If you are in the "Groupe-pont" bridging program:

  1. You will take FRLS 3512 (Advanced Grammar I) and FRLS 3542 (Composition I) during the Fall semester. If you decide to do a Minor in French as a Second Language, you will also take FRLS 3532 (Stylistics) on the Web.
  2. You will enroll in four courses (three if you take the Stylistics course) from among the first year courses offerings of the undergraduate program you have chosen.

The same structure applies to the Winter semester, and you will enroll in FRLS 3522 (Advanced Grammar II) and FRLS 4512 (Composition II). The course for the Minor in FSL will be FRLS 4522.

No other French courses are necessary once the four courses in the "Groupe-pont" program have been successfully completed, unless you decide to enroll in a program in which mastering the French language is a requirement.

If you are not in the "Groupe-pont" program: You will take FRAN 1903 during the Fall semester and then will take as many courses in the FRAN group that the chair of the "Secteur langue" decides are necessary (a maximum of three, if you successfully complete each one).

I’ll be a student of the “Faculté des arts et des sciences sociales” during my first year at U de M, right?


As a student in the "Groupe-pont" program, you will be studying in the "Faculté des arts et des sciences sociales," even if you take 2/3 of your courses in a program in another Faculty of your choice.
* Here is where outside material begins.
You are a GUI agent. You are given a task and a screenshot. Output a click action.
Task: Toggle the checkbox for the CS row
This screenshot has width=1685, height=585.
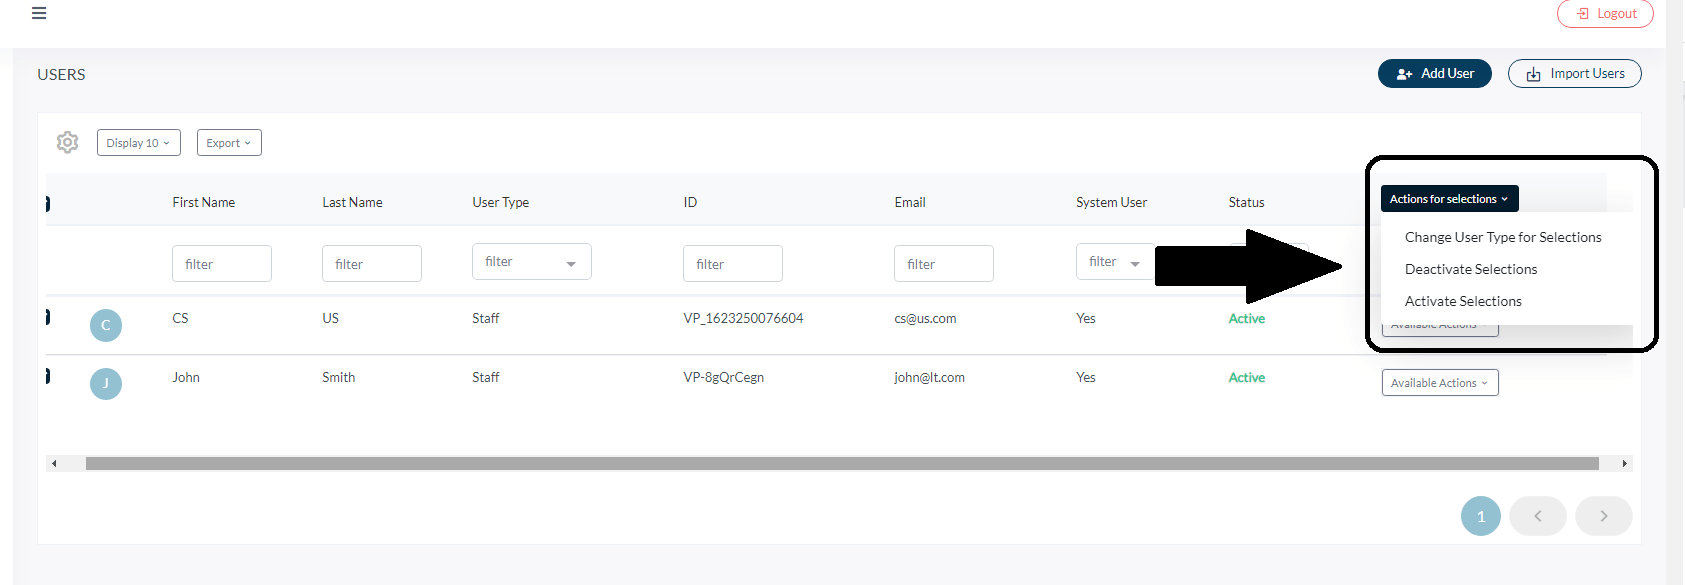point(48,318)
Your file, with the accumulated credits, will be transferred to that Faculty at the end of the first year. If you do not have the prerequisites to enroll in a particular programme, the year in the "Groupe-pont" program gives you a chance to complete your requirements and to accumulate credits towards your program.

I’ll be able to take part in activities for students in my discipline, even if I am in the “Groupe-pont” program in the Faculté des arts et des sciences sociales, right?


The fact that you are, for the first year, a student of the "Faculté des arts et des sciences sociales", will not affect your participation in meetings and social gatherings aimed at students in your major or your chosen program. The Registrar's Office will send a list of students who are in the "Groupe-pont" to each program, asking them to include you on their list. If you feel that you are missing out on certain activities or messages from your program, speak to your "Groupe-pont" professor.

I’ll have problems registering in courses in my discipline while I'm a student in the Groupe-pont. True or false?

True and false.

Because of enrollment restrictions applied to certain courses, students in the "Groupe-pont" may find it difficult to register in certain courses in their chosen program, especially if they register online in a limited-enrollment course. The computer doesn't know about your particular situation. However, the situation should improve once the Registrar sends a list of students in the "Groupe-pont" program to each program unit. If you have trouble registering online, contact the chair of the department offering the course you want to take, or contact the "Groupe-pont" program to work out the formalities.

If I feel confident enough, should I take courses with Francophones instead of the ones in the “Groupe-pont” program?

This is probably not a good idea.

If you feel proficient enough to take French courses in the regular program with Francophone students, you may request a written test that will determine if this is indeed the case. However, many students have come back to us after one or two years in a regular program, and have complained that they were allowed to by-pass the "Groupe-pont" program. In the past, the system did penalize students in the "Groupe-pont" program because of a number additional requirements placed on them. Today, the situation has changed and a non-Francophone student does not have to take any more courses in French than most Francophone students. The advantage of the "Groupe-pont" program is that the courses are tailored to specific linguistic needs of non-Francophones, while the regular French courses are tailored to those of Francophones who have completed their studies at a French-language high school.